NASA Targetkan Bangun Reaktor Nuklir di Bulan pada 2030

NASA Targetkan Bangun Reaktor Nuklir di Bulan pada 2030


Perang dingin di luar angkasa kembali memanas. Setelah sekian lama didominasi oleh Amerika Serikat (AS), kini China dan Rusia muncul sebagai pesaing serius. Menyikapi situasi ini, Badan Antariksa Amerika Serikat (NASA) dikabarkan memiliki kartu truf baru: membangun reaktor nuklir di Bulan. 

Proyek ambisius ini ditargetkan selesai pada tahun 2030, bertepatan dengan rencana China mendaratkan astronot pertamanya di satelit Bumi tersebut.

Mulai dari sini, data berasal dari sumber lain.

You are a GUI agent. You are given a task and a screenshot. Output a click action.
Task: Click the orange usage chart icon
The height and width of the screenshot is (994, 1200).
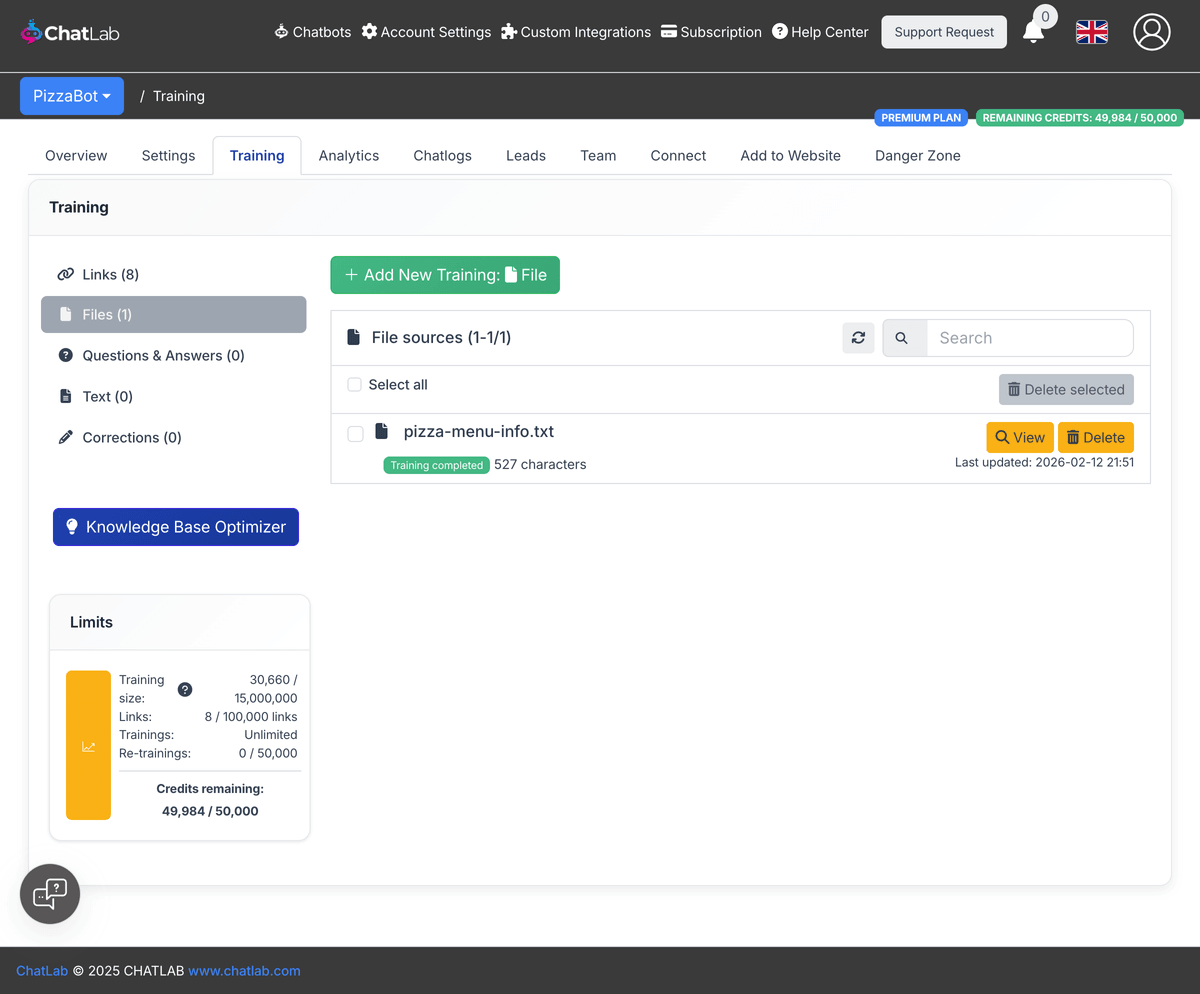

Menurut dokumen internal yang diperoleh media AS, Politico, Penjabat Kepala NASA dijadwalkan akan memberikan arahan resmi minggu ini. Rencana besar ini bukan sekadar wacana, melainkan upaya strategis untuk memastikan AS tetap menjadi pemimpin di ranah antariksa.

“Ini adalah upaya memenangkan perlombaan antariksa kedua,” ungkap seorang pejabat senior NASA yang namanya dirahasiakan, dikutip dari laporan tersebut.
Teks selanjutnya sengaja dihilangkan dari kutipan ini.